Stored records
━━━━━━━━━━
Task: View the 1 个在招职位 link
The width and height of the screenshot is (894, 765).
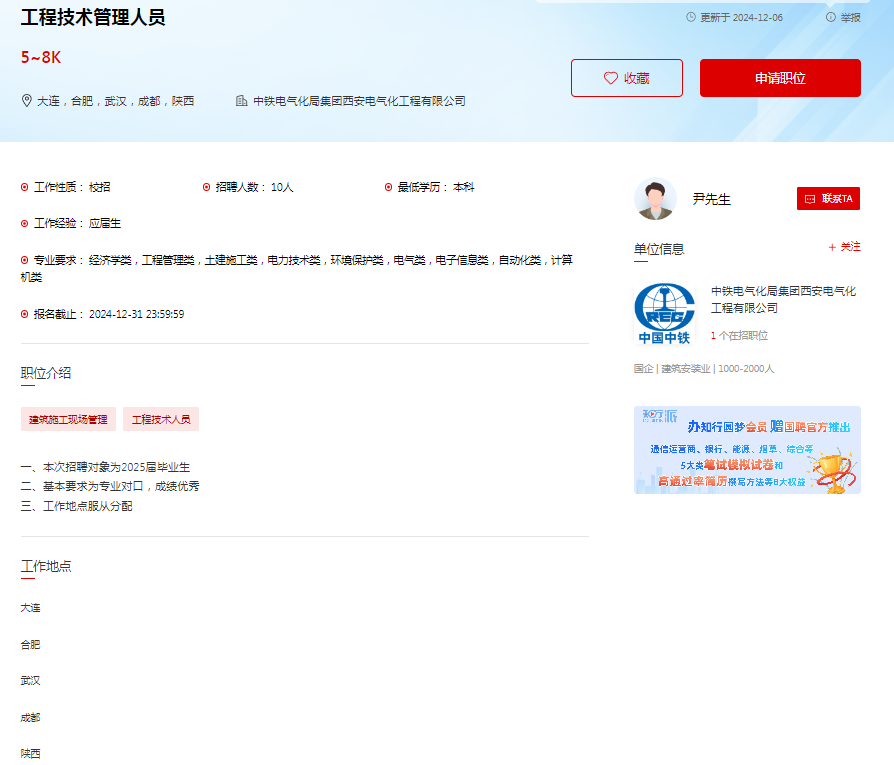Action: coord(739,336)
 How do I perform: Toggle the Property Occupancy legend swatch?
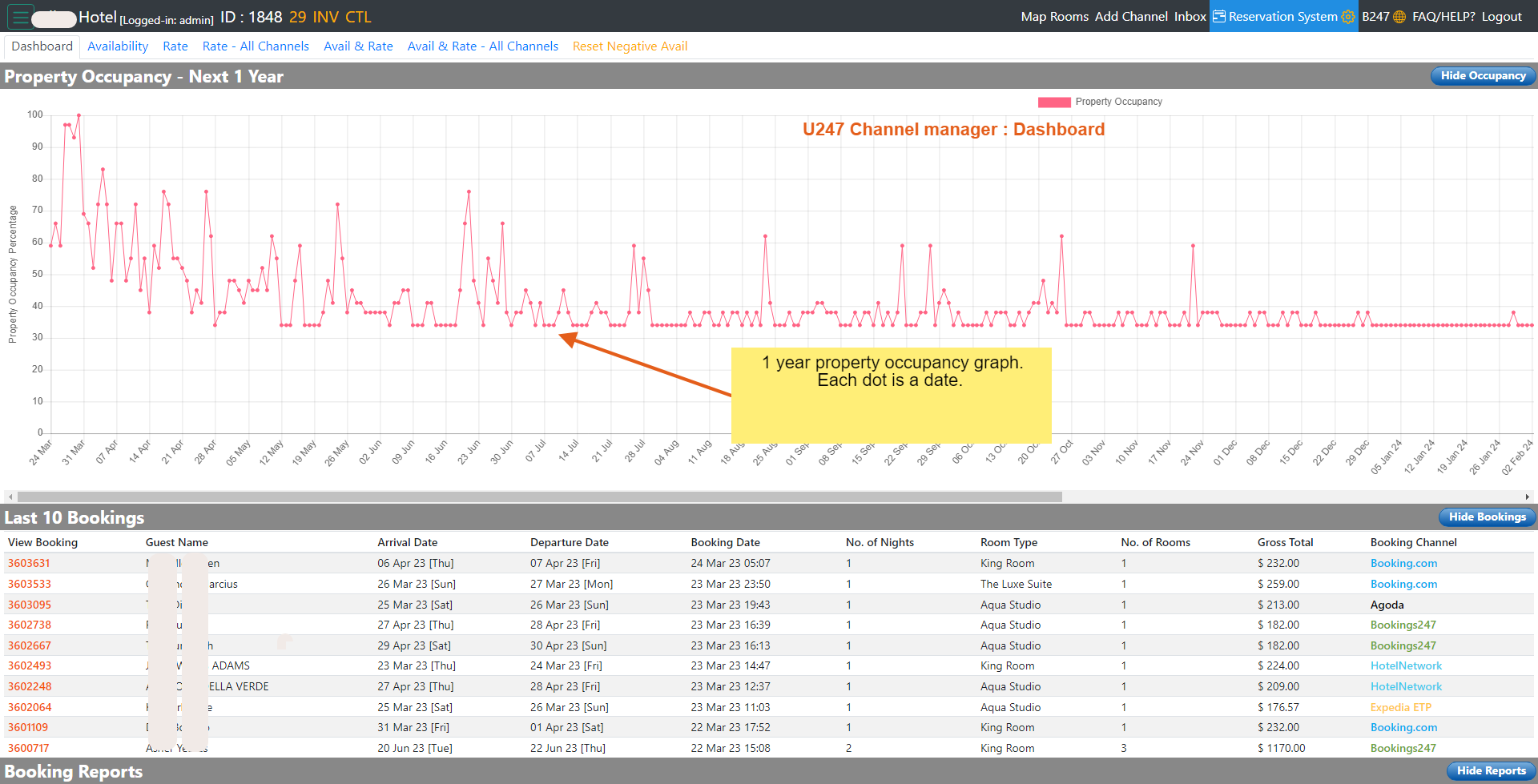point(1054,102)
━━━━━━━━━━
Return only the lines from the one containing "How do I perform: Toggle" through the last line of the entries above, exactly as written and without pictures.

> _EXERCISE RESPONSE_
 How do I perform: Toggle the Property Occupancy legend swatch?
point(1054,102)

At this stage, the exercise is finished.